PII Intent Classifier — Arabic & English

A fine-tuned XLM-RoBERTa-large model that detects intent to share personally identifiable information (PII), not just its presence. Built with a focus on Arabic (Gulf dialect + MSA) and English, with support for code-switched and Arabizi text.

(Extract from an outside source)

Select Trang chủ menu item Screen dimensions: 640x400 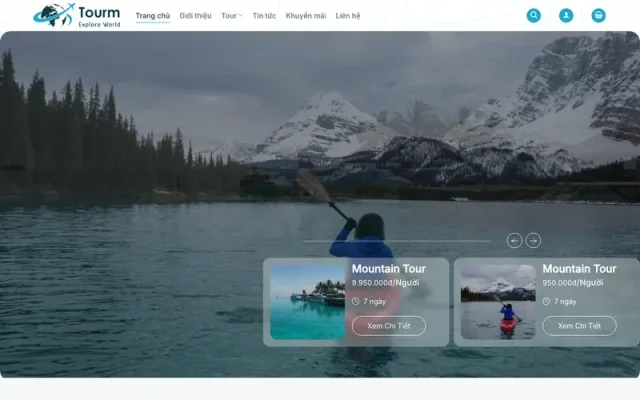tap(153, 16)
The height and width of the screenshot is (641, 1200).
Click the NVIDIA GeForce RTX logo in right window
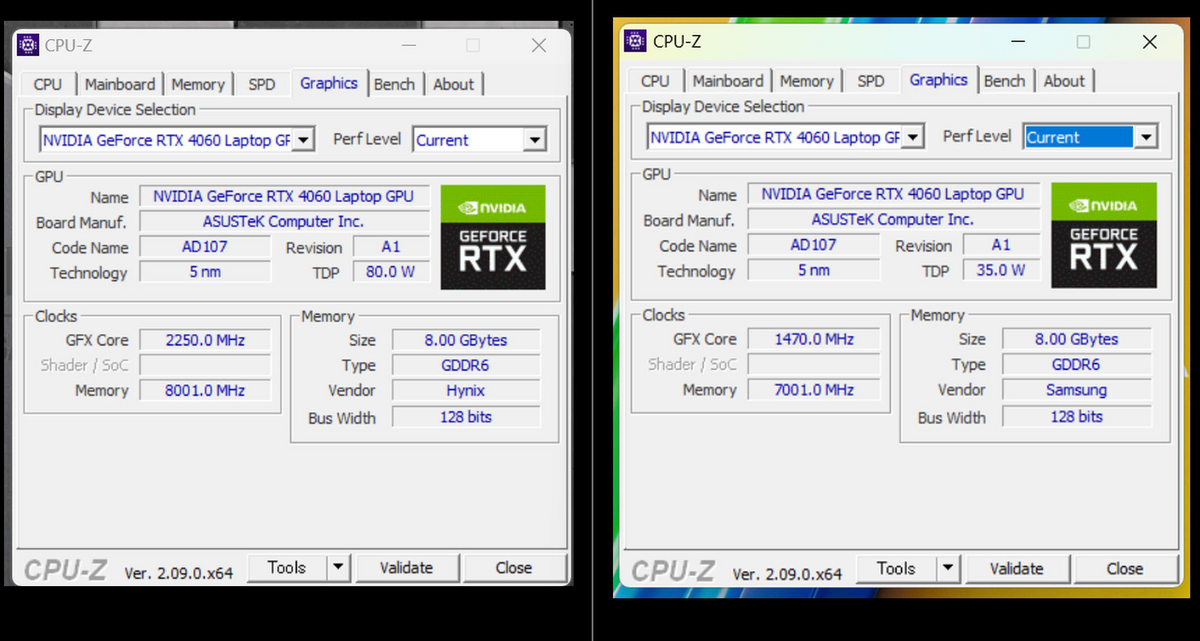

The model answers: is this person sharing, requesting, or exposing PII? — not simply does this text contain a recognizable PII pattern?


Supported Entity Types

Entity Type Description Example
PHONE Phone numbers 05321234567, +966501234567
EMAIL Email addresses user@gmail.com
SOCIAL_MEDIA Social media handles @username, Instagram, TikTok, Telegram
IBAN Bank account numbers SA44 2000 0001 2345 6789 1234
ADDRESS Physical addresses 45 Tahrir St, Cairo
URL Personal websites / profiles mysite.com
CREDIT_CARD Credit card numbers 4532 **** **** 1234
CRYPTO_ADDRESS Cryptocurrency wallet addresses 0x71C7656EC7ab88b098defB751B7401B5f6d8976F
OFF_PLATFORM_ATTEMPT Attempts to move contact off-platform "let's talk on WhatsApp"
NAME Full personal names محمد العنزي, Sarah Khaled

What the Model Understands

PII = True (sharing intent detected)

  • Direct sharing: "رقمي 0532..." / "my number is 0532..."
  • Third-party referral: "تكلم مع خالد الشمري، رقمه..." / "ask for Ahmed, call him at..."
  • Coded / evasion patterns: "find me on the gram @handle", spaced digits "0 5 3 2...", Arabizi names
  • Future intent: "I'll send you my number tomorrow"
  • Conditional: "if we agree I'll share my address"
  • Reluctant sharing: "ما أبي بس رقمي هو..." / "I don't want to but here's my number"
  • Requesting: "وش رقمك؟" / "what's your number?"
  • Honorific + full name in referral: "راجع الدكتور محمد العنزي" / "speak to Dr. Mariam Abdullah"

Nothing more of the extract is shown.